Somut hiçbir gelişme yok. İleriye yönelik umut yok.
Her an yeni ağıtlar yakılmasının olası olduğunu bilmenin ürkütücü düşüncesi acı veriyor yüreğimize.
Acı, intikam duygularını körüklememeli.
Toplumun akıl tutulmasına uğramaması gerek.
Bir öfke patlaması, telafisi olanaksız olaylara yol açabilir.
Bazıları günlük politik çıkarları için körüklemekte bu yangını.
Bazı ülkeler ise egemenliklerini pekiştirmek, silah satmak için körüklemekte.
Ama asıl körüklenen milliyetçilik.
Çünkü milliyetçiliğin savaşlara teşne olduğunu biliyorlar.
Barışı milliyetçilikle vurmak en kolayı.
Keşke Kaf dağının arkasında olsa umut.
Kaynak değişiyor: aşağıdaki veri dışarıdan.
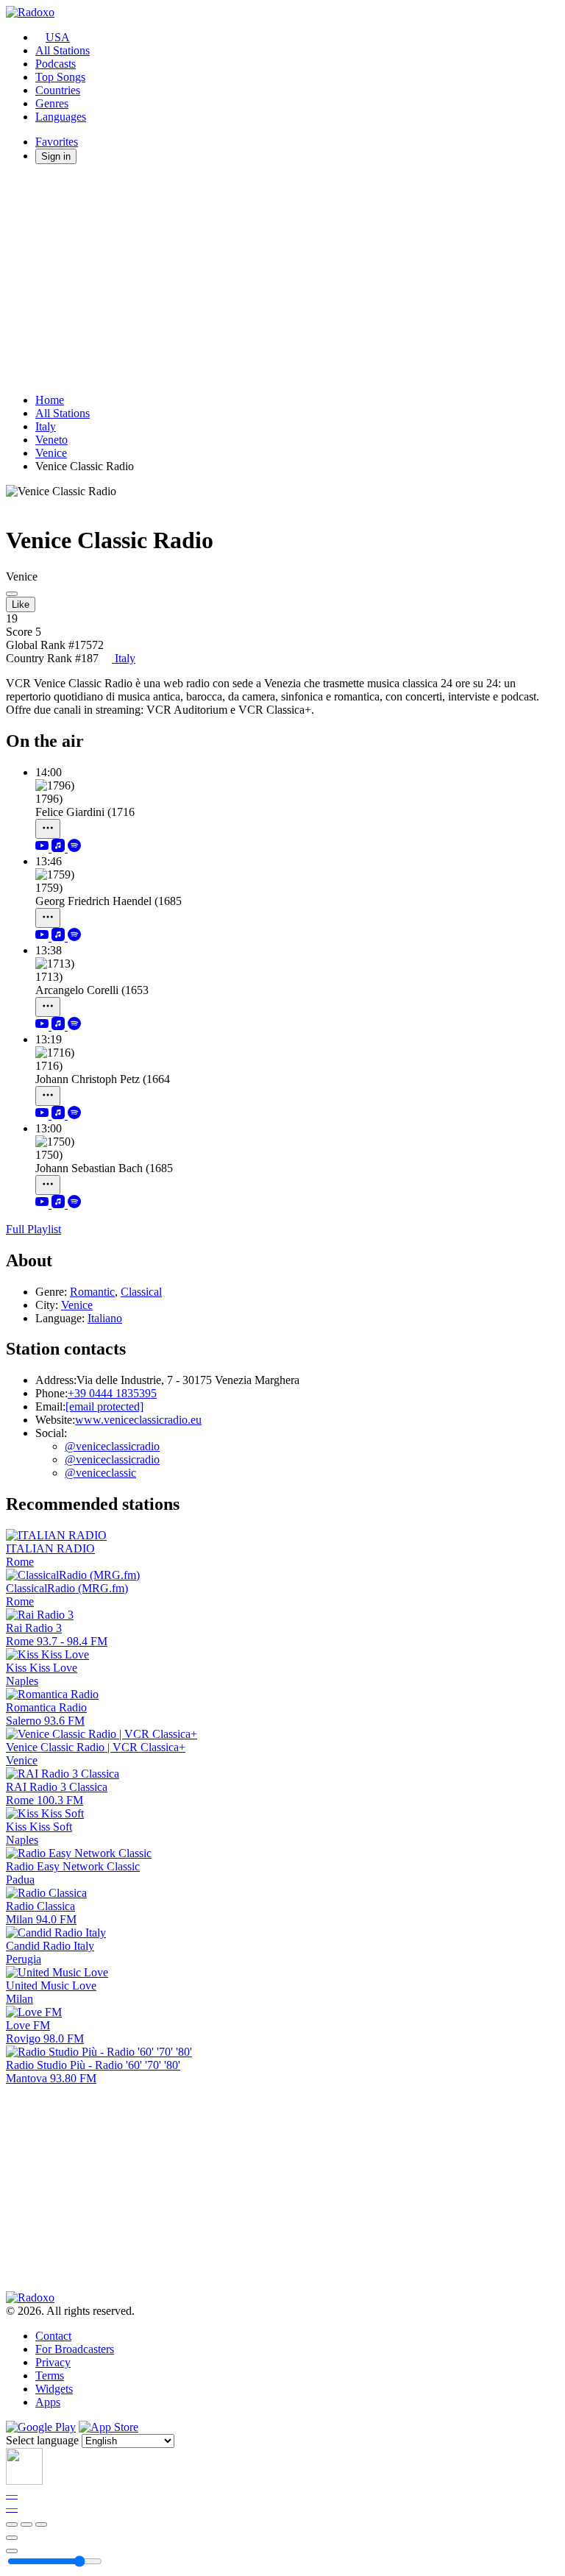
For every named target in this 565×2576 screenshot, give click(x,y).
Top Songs (60, 77)
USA (58, 37)
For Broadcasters (74, 2349)
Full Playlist (33, 1229)
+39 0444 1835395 (112, 1393)
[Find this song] (47, 829)
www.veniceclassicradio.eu (138, 1419)
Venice (51, 453)
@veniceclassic (100, 1472)
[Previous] (12, 2524)
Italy (45, 426)
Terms (49, 2375)
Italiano (105, 1318)
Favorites (56, 141)
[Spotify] (74, 848)
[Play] (26, 2524)
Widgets (54, 2388)
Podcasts (55, 63)
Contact (53, 2336)
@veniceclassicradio (112, 1446)
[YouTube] (43, 848)
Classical (141, 1291)
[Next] (41, 2524)
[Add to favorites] (12, 2538)
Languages (60, 116)
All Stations (62, 50)
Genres (51, 103)
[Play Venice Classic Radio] (12, 594)
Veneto (51, 439)
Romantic (92, 1291)
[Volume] (12, 2551)
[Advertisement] (282, 279)
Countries (57, 90)
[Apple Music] (59, 848)
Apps (47, 2402)
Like (20, 604)
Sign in (56, 156)
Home (49, 400)
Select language (42, 2440)
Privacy (53, 2362)
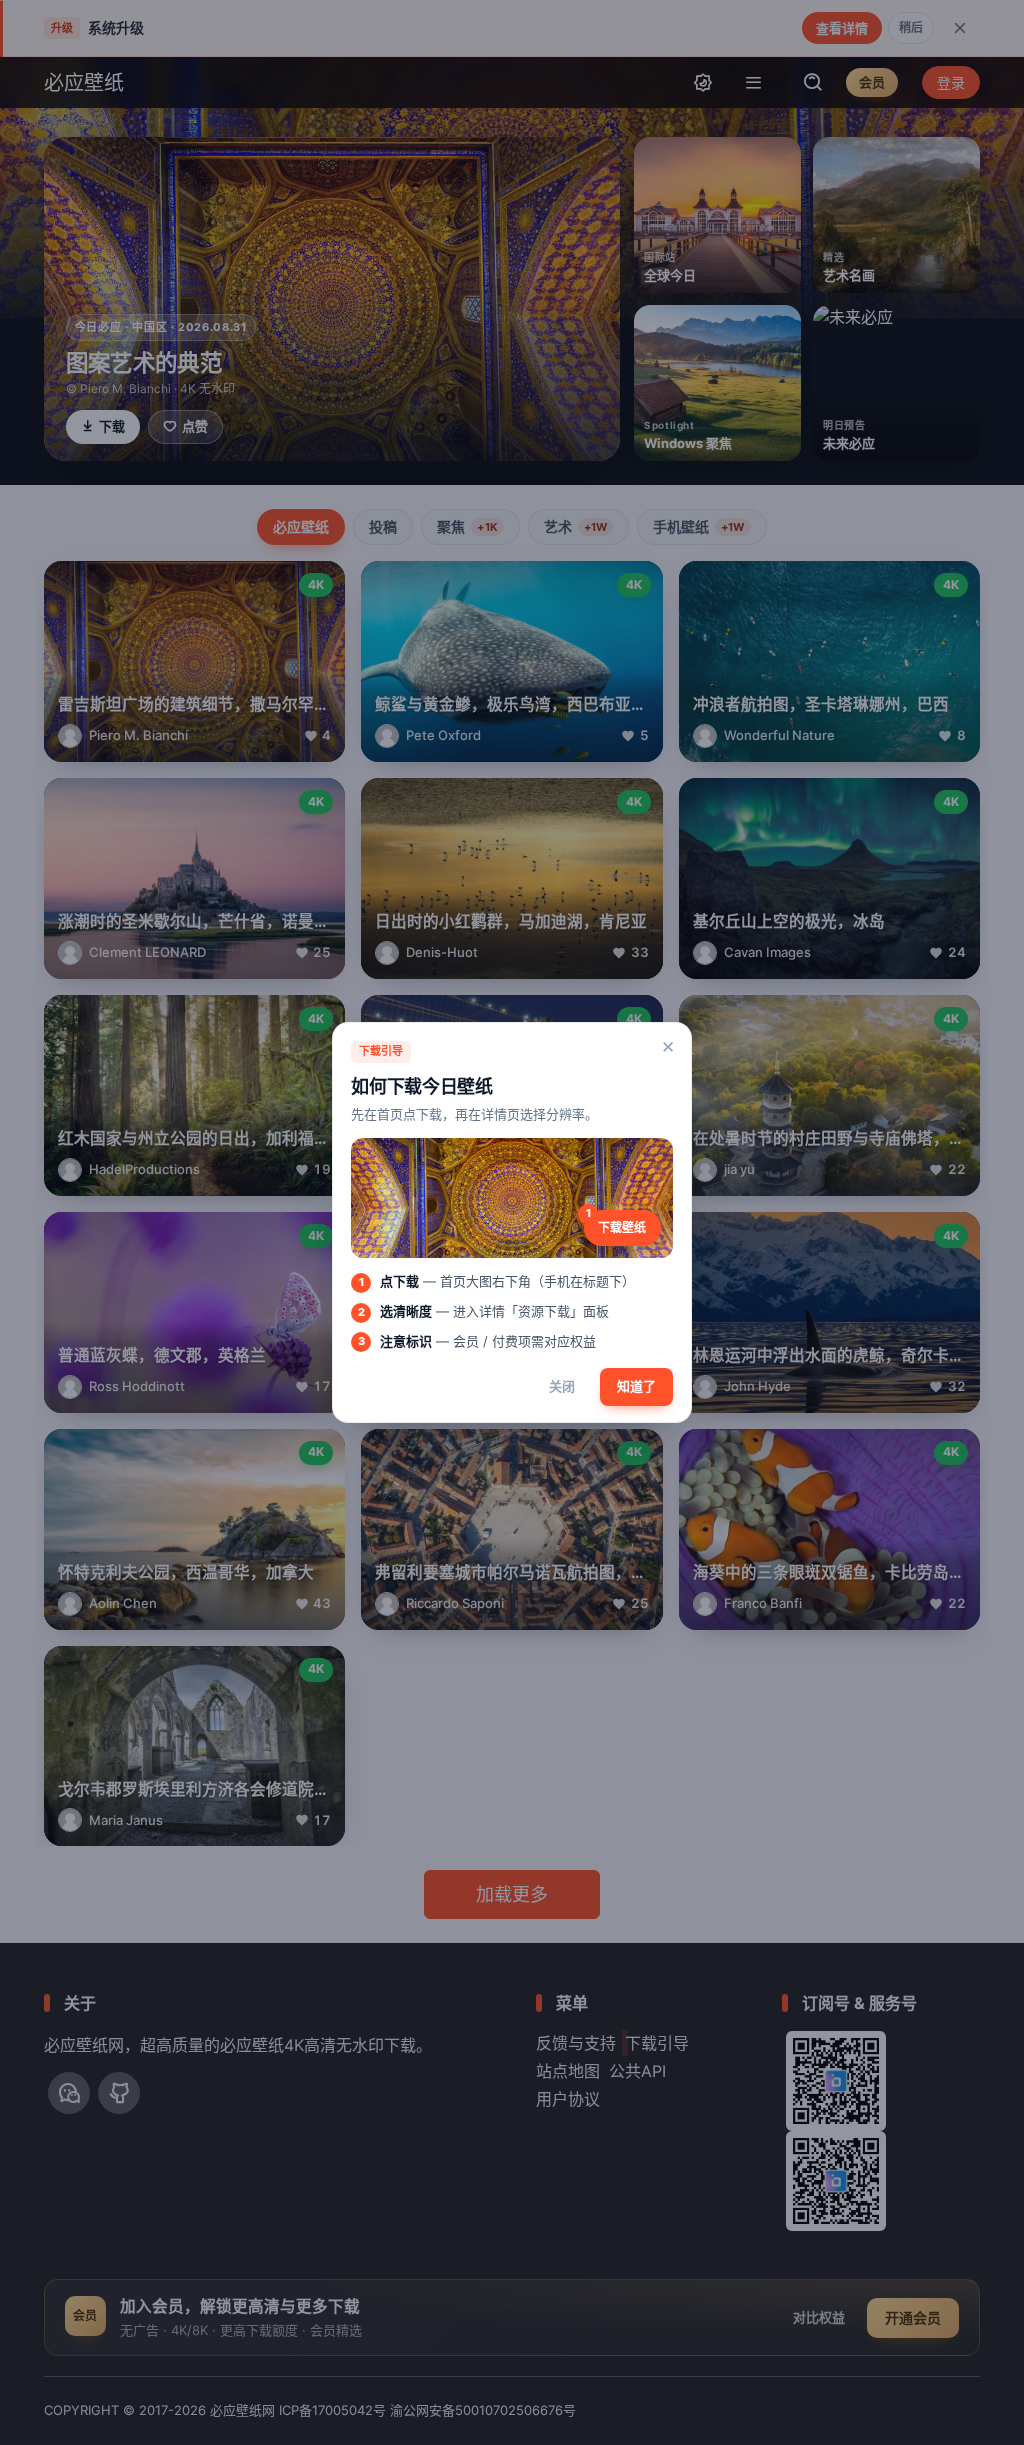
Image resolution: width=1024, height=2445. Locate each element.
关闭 (562, 1386)
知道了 (636, 1386)
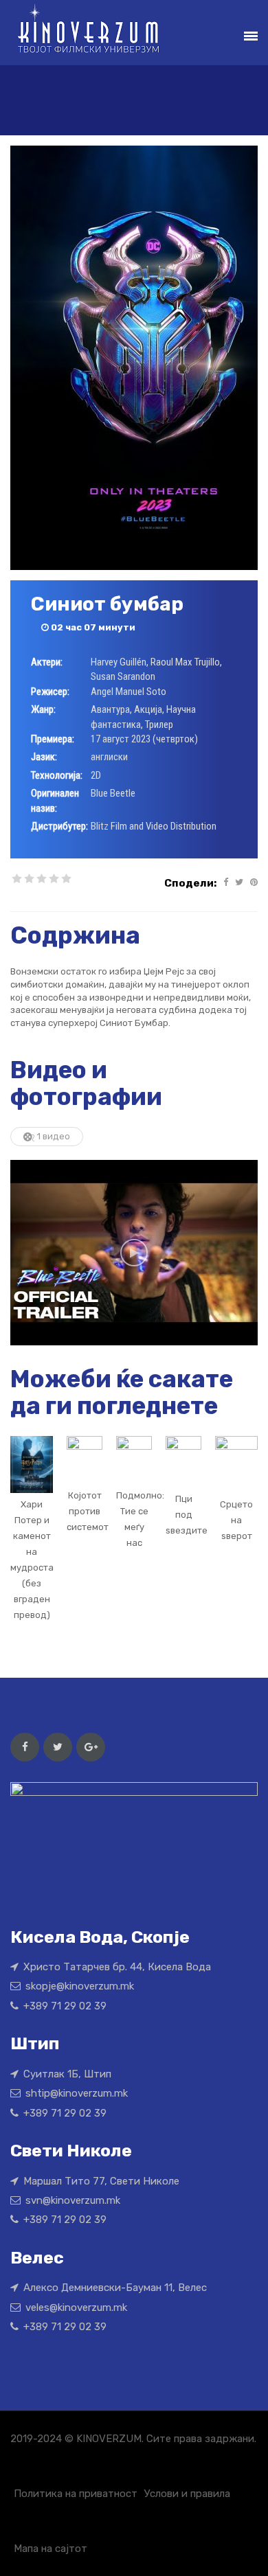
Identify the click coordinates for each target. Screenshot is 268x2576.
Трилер (159, 724)
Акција (148, 709)
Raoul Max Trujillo (185, 662)
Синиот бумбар (107, 604)
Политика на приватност (75, 2493)
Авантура (110, 709)
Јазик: (44, 757)
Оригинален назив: (55, 800)
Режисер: (50, 691)
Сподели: (190, 883)
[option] (134, 1252)
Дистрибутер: (59, 826)
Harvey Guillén (118, 662)
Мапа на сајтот (50, 2548)
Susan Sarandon (123, 676)
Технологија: (56, 775)
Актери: (47, 662)
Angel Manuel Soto (128, 691)
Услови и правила (187, 2493)
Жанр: (43, 709)
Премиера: (52, 739)
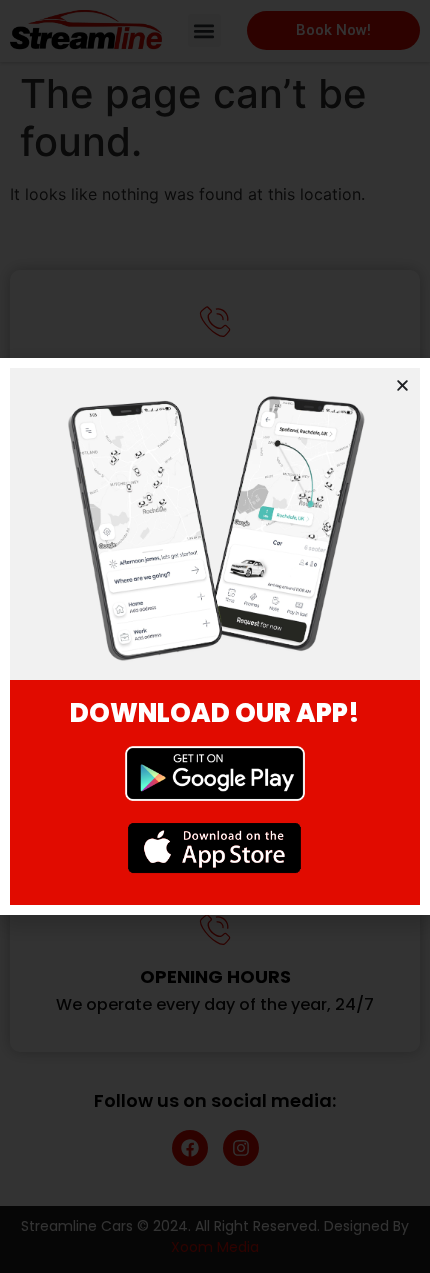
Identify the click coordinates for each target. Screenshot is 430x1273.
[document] (215, 636)
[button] (402, 385)
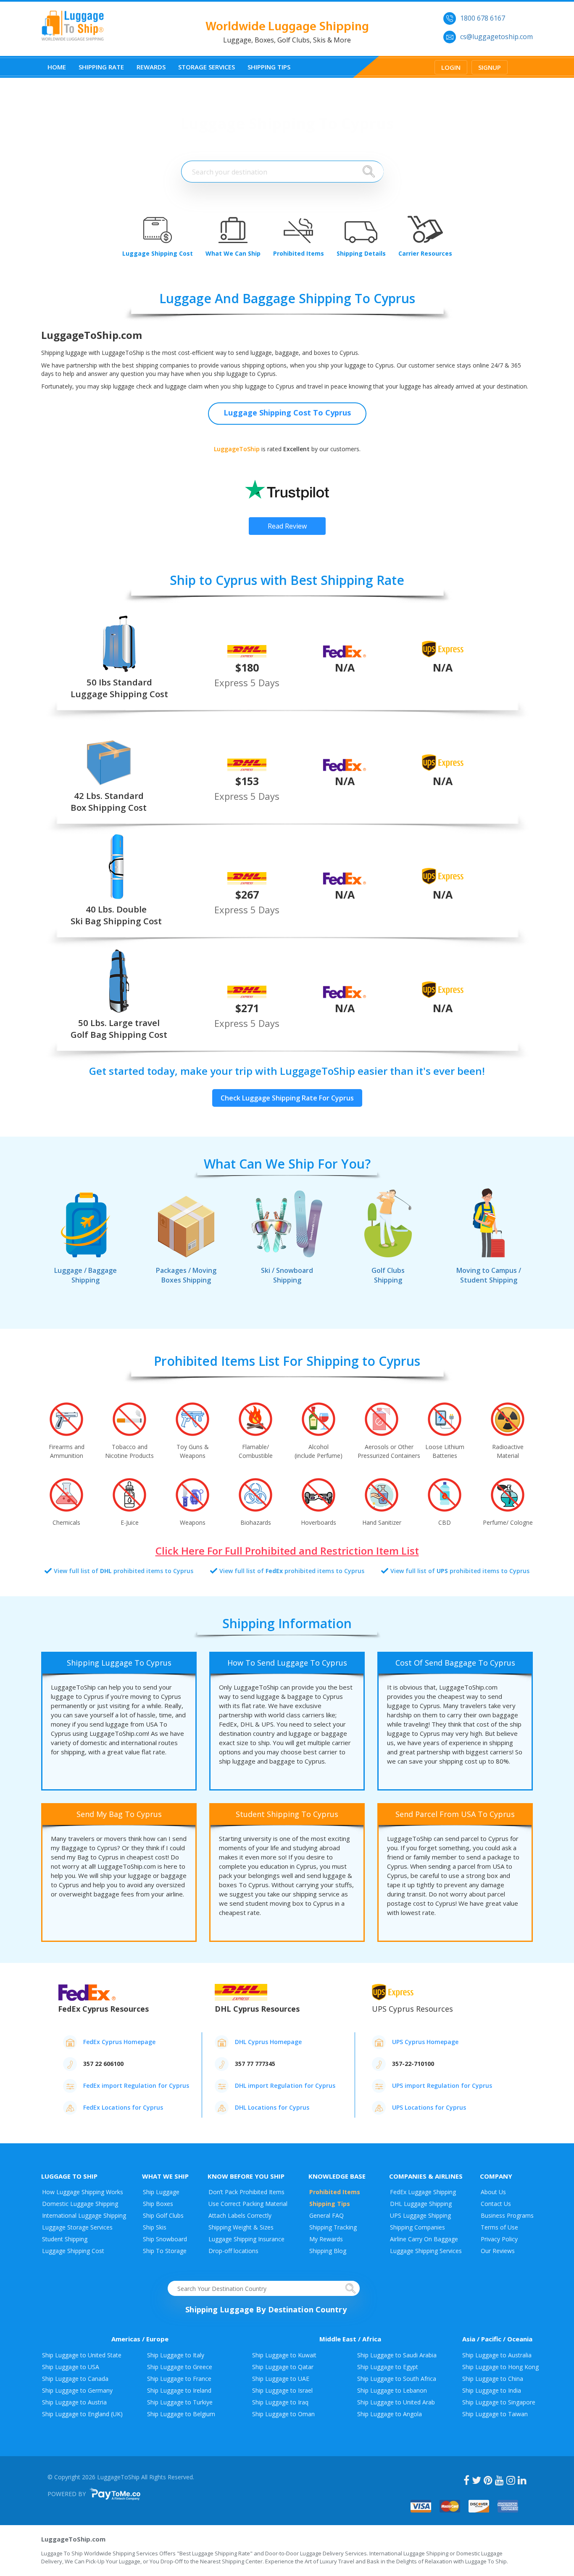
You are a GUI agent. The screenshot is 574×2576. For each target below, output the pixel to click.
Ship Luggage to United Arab (396, 2402)
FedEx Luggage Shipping (423, 2192)
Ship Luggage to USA (70, 2367)
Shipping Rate (101, 67)
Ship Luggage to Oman (283, 2414)
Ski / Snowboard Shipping (287, 1275)
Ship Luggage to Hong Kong (500, 2367)
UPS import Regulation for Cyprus (442, 2085)
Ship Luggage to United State (81, 2355)
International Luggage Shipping (84, 2215)
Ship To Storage (165, 2251)
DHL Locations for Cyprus (272, 2107)
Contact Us (496, 2204)
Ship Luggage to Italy (175, 2355)
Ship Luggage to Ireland (179, 2390)
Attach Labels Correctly (239, 2215)
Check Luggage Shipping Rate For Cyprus (287, 1098)
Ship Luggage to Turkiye (180, 2402)
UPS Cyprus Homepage (425, 2042)
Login (451, 67)
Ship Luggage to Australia (497, 2355)
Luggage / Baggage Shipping (85, 1275)
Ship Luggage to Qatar (282, 2367)
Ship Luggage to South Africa (396, 2379)
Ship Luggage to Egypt (387, 2367)
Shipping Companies (417, 2227)
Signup (489, 67)
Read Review (287, 526)
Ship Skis (154, 2227)
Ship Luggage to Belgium (181, 2414)
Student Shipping (64, 2239)
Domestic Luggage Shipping (80, 2204)
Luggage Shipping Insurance (246, 2239)
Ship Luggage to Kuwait (284, 2355)
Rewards (151, 67)
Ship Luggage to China (492, 2379)
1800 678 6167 (482, 18)
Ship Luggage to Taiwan (495, 2414)
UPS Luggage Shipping (420, 2215)
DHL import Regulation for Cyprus (285, 2085)
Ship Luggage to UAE (280, 2379)
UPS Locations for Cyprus (429, 2107)
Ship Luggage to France (179, 2379)
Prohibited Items (334, 2192)
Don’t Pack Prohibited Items (246, 2192)
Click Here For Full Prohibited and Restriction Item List (287, 1551)
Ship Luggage (161, 2192)
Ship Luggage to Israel (282, 2390)
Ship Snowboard (165, 2239)
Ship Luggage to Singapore (498, 2402)
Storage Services (206, 67)
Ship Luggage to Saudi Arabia (397, 2355)
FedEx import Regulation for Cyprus (136, 2085)
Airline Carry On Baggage (424, 2239)
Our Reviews (498, 2251)
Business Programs (507, 2215)
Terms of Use (499, 2227)
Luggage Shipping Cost (73, 2251)
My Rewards (326, 2239)
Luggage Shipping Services (426, 2251)
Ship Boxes (158, 2204)
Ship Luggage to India (491, 2390)
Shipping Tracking (333, 2227)
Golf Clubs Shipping (388, 1275)
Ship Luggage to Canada (75, 2379)
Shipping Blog (327, 2251)
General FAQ (326, 2215)
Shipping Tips (269, 67)
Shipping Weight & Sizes (241, 2227)
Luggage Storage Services (77, 2227)
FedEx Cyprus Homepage (119, 2042)
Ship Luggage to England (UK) (82, 2414)
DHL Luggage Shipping (421, 2204)
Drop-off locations (233, 2251)
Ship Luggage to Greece (179, 2367)
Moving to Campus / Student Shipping (488, 1275)
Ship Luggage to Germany (77, 2390)
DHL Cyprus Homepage (268, 2042)
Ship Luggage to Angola (389, 2414)
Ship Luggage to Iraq (280, 2402)
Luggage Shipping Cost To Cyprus (287, 412)
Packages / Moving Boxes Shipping (186, 1275)
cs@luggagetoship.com (496, 36)
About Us (493, 2192)
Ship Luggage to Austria (74, 2402)
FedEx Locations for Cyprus (123, 2107)
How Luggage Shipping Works (82, 2192)
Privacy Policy (499, 2239)
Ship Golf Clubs (163, 2215)
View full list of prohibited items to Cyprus (123, 1571)
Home (56, 67)
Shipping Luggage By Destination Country (265, 2309)
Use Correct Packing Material (247, 2204)
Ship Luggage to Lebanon (392, 2390)
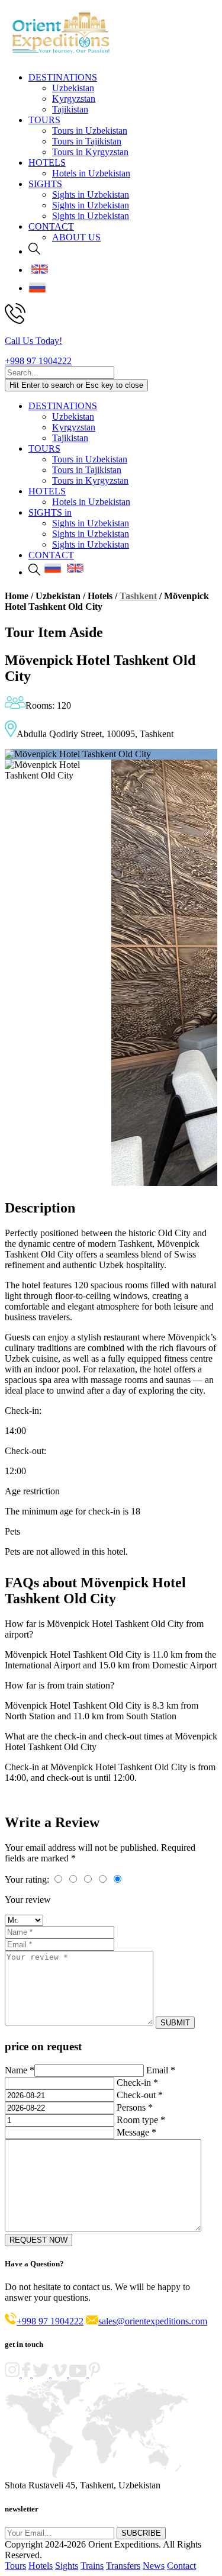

Orada bile yok.
Bombaların patlamadığı, silahların gömüldüğü bir dünyayı kurmak bu kadar mı zor?
Evet zor.
Ekonomisinin büyük bölümü silah üretimine bağlı ülkeler dünya egemeni oldukça, savaşsız bir dünya bir düş.
Çarkın dönmesi için üretilen silahlar satılacak.
Dağdakine bağışlanacak birkaç omuz roketi, birkaç makineliye karşın, düzenli ordunun topa, tanka, uçağa, helikoptere ve bol bol cephaneye gereksinimi olacak.
Ve savaş sürecek ki, bazılarının kasaları dolsun.
Savaşın sürmesi için en iyi malzeme ise milliyetçilik.
Körüklersin iki tarafın milliyetçilerini, doldurursun kasaları.
Ülke içinde savaştan getirim sağlayanlar da cabası.
Çözüm:
Çözümün klasik ve kolay bir formülü yok, ne yazık ki. Keşke olsaydı.
Ama savaşa boyun eğmek de insanlığa aykırı.
Unutmayalım ki öfkeyle kalkan zararla oturur.
Daha on yıllarca anaların ağlamaması için sağlıkla düşünüp, cesurca bir şeyler yapmak gerek.
Analar! Nerdesiniz?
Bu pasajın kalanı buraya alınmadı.